也就是說從下午的五點多到午夜十二點,劉冰在店裡等了快7個小時直到淩晨。隻為等一個和自己沒半點關系的,而且還是八字沒一撇的事情。由此可見,生活在底層的劉冰,其實平時能碰見好的機會并不多,哪怕是渺茫的希望,也緊追不舍。社會底層人群的命運由此可見一斑,誰都不容易:馮世傑是,葉曉明是,劉冰也是。
隻是很可惜,不管劉冰如何努力,如何對抗命運,哪怕是經常不要臉地保持着不屈不撓的意志,依舊改變不了其人性的弱點:扒井沿看世界,飽了眼福苦了貪心。
正所謂一念成佛一念成魔,如果關鍵時刻内心被“貪嗔癡”所占據,那改變命運的機會注定一再錯過。
丁元英說:“弱勢文化造就弱者,不以人的意志為轉移。”
《現代漢語詞典》第7版 對“意志”一詞解釋
意志:決定達到某種目的而産生的心理狀态,往往由語言和行動表現出來。
按照扒井沿的邏輯,假設劉冰天生就是井底之蛙,難道劉冰這類人,注定就要暗無天日地默默渡過一生?連努力争取的權利都沒有?人生在世無法決定出身,但心存志遠,向往外面花花世界總歸還是無罪的吧?
有一句話說:夢想還是要有的,萬一實現了呢?這句話也許不一定對,但生命不息奮鬥不止。
劉冰和很多人有一樣的夢想,隻是這個夢想,對大部分人來說可能有點遙不可及。我們不應該貶低任何一個有夢想的人。
那如何才能改變“弱勢文化造就弱者”的命運歸屬?
芮小丹帶着同樣疑問,向丁元英要了一個禮物:“一個神話,一個能改變号稱“貧困縣貧困村”的王廟村貧苦現狀的神話,一個弱勢群體逆天改命的神話。” 就此由格律詩公司運作,所謂的“殺富濟貧計劃”正式上線。
韓楚風笑了笑,說:“一招殺富濟貧引出的得救之道的讨論,罵的是你,疼的确是傳統觀念。一年多不見你怎麼有了這麼高的境界?”
丁元英擺擺手說:“哪裡是境界,我還沒沖動到為了讓輿論濺幾滴水花就去招惹那種罵名。當‘得救之道 ’的讨論浮出水面,那就是我要送給小丹的禮物。”

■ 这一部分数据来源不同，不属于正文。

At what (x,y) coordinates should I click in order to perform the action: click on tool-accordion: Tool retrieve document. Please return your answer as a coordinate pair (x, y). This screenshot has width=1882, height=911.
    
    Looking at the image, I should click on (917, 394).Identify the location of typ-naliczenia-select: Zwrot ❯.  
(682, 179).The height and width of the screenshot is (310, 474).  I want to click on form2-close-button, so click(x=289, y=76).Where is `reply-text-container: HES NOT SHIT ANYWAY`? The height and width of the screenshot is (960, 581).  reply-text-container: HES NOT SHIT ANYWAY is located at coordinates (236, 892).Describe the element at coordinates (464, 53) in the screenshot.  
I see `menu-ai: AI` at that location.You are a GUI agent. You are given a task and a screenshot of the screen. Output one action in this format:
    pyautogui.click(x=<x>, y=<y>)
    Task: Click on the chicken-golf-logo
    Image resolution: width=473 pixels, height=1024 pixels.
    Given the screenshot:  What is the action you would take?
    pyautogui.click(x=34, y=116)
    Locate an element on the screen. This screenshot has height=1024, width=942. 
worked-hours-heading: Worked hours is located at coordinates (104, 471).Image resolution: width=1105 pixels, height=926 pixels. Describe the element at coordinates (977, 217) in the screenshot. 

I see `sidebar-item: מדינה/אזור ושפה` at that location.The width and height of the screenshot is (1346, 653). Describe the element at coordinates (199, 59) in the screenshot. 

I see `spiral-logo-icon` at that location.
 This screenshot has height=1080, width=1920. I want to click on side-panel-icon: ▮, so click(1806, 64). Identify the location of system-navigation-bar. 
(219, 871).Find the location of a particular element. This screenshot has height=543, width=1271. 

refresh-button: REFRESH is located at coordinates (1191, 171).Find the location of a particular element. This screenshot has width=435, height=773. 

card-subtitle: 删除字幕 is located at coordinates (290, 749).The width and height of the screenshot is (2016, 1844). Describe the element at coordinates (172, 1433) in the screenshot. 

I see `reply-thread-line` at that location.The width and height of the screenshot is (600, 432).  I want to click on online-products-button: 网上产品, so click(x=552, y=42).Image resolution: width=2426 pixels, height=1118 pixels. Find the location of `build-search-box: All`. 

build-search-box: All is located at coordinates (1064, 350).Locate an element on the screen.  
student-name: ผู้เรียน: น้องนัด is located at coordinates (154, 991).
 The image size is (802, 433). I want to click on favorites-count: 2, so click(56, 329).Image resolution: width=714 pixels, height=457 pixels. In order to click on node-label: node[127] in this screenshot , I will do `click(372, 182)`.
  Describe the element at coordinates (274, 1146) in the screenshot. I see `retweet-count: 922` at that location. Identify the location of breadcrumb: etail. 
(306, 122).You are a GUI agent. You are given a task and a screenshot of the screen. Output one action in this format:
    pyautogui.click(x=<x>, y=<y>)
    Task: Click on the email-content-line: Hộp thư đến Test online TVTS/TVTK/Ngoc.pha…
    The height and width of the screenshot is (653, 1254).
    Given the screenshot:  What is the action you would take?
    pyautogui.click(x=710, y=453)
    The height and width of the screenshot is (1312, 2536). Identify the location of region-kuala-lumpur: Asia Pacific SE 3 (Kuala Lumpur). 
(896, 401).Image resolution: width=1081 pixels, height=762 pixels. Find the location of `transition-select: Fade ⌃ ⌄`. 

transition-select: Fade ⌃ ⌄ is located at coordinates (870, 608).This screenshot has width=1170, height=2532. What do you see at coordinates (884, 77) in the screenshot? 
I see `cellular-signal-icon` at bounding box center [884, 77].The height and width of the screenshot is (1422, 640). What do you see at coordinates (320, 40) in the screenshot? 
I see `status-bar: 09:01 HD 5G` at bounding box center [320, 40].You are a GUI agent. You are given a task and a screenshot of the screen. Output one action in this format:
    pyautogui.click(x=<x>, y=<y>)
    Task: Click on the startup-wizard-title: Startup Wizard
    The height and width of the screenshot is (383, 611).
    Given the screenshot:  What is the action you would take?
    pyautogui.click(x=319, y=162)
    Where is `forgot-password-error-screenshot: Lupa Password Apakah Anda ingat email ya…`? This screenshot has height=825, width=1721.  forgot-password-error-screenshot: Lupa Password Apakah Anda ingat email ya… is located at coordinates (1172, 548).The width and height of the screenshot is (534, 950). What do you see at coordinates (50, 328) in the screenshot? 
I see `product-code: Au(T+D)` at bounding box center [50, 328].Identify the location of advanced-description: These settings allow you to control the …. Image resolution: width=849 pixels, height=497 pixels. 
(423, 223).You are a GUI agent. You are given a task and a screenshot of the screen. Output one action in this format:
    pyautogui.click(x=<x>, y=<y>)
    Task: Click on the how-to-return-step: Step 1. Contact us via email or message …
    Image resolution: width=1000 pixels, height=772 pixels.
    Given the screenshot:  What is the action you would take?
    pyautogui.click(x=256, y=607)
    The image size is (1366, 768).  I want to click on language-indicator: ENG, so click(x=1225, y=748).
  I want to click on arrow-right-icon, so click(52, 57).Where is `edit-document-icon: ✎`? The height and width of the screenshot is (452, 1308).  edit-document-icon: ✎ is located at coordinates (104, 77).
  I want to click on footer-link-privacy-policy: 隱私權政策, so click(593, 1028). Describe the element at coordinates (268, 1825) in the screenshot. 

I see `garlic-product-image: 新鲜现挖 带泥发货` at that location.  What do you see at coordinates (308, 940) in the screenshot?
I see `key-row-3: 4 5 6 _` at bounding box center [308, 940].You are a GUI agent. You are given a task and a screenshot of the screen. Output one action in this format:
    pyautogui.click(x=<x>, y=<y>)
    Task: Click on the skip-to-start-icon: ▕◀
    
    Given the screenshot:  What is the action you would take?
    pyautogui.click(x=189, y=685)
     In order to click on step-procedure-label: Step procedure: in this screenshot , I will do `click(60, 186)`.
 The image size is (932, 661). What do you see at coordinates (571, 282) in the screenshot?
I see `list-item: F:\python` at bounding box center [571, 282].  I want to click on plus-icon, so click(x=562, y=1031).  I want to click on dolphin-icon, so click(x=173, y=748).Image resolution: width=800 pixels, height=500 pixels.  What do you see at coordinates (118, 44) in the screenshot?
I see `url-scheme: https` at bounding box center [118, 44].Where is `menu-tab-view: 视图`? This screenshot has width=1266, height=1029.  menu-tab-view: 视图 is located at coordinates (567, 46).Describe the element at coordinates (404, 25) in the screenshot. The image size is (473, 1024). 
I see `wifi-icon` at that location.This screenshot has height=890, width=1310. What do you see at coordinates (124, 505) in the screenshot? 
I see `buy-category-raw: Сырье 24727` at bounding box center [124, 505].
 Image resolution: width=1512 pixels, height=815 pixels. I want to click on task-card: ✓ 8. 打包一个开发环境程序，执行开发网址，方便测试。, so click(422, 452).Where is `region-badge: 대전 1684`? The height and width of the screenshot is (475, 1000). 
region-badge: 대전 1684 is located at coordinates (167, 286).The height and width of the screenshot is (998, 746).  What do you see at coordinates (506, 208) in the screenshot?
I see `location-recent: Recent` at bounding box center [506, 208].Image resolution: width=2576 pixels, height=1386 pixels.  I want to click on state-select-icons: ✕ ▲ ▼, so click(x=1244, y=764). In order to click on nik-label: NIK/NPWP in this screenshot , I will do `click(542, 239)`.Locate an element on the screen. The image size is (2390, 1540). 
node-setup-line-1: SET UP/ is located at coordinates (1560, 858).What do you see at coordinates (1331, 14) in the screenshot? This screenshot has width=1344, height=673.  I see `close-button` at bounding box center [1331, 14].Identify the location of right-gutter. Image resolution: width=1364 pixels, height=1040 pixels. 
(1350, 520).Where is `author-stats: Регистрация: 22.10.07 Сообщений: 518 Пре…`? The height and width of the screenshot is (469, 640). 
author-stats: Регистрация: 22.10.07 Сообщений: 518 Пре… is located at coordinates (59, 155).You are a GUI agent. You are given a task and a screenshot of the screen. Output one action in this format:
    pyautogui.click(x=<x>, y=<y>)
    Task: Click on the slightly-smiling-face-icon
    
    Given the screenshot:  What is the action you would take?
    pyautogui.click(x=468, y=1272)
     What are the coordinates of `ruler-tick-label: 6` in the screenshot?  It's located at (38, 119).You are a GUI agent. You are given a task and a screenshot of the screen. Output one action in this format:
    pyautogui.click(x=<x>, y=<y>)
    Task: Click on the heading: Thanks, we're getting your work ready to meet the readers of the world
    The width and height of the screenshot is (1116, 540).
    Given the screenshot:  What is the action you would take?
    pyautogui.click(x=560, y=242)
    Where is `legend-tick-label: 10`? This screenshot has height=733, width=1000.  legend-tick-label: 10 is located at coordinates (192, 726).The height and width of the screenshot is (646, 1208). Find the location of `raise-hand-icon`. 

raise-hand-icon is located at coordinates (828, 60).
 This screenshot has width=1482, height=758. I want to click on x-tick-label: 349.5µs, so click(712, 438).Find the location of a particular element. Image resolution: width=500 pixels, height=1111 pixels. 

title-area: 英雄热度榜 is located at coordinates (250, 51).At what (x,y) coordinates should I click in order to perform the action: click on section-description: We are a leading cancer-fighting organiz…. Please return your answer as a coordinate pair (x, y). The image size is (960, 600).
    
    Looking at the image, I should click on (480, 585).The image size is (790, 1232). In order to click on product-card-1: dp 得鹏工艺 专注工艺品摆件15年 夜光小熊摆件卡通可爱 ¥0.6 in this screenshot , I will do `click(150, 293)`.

丁元英煞費苦心最終想告訴芮小丹就是:這個世上原本就沒有什麼神話,所謂的神話不過是常人的思維所不易理解的平常事。能改變現狀的不是靠救世主的神話,而是要靠“自身的覺悟”。
林雨峰輕蔑地問:“殺富濟貧,真的能救貧嗎?”
丁元英說:“不能。”
林雨峰追問道:“說說,怎麼個不能?”
丁元英平靜而淡漠地說:“殺富富不去,救貧貧不離。救主的文化唯救主可說,救主的不是人,是道,得救的不是破了戒的狼吞虎咽,是覺悟。 ...... ”
是的,殺富濟貧救不了貧,能救的隻是覺悟。最後,芮小丹懂了,悟了。
“你送給我的不是神話,是覺悟。 ...... 我不想當律師了,突然有一種想寫作的沖動,寫小說,寫劇本,揭示不同文化屬性的人生命運。”
芮小丹此時的轉變,大有魯迅先生當年棄醫從文的感覺,要救人救國必須先喚醒民衆的覺悟。隻是很命運似乎很喜歡捉弄人,這次小紙條談話,也是芮小丹和丁元英最後一次面對面交流,之後便相隔兩世。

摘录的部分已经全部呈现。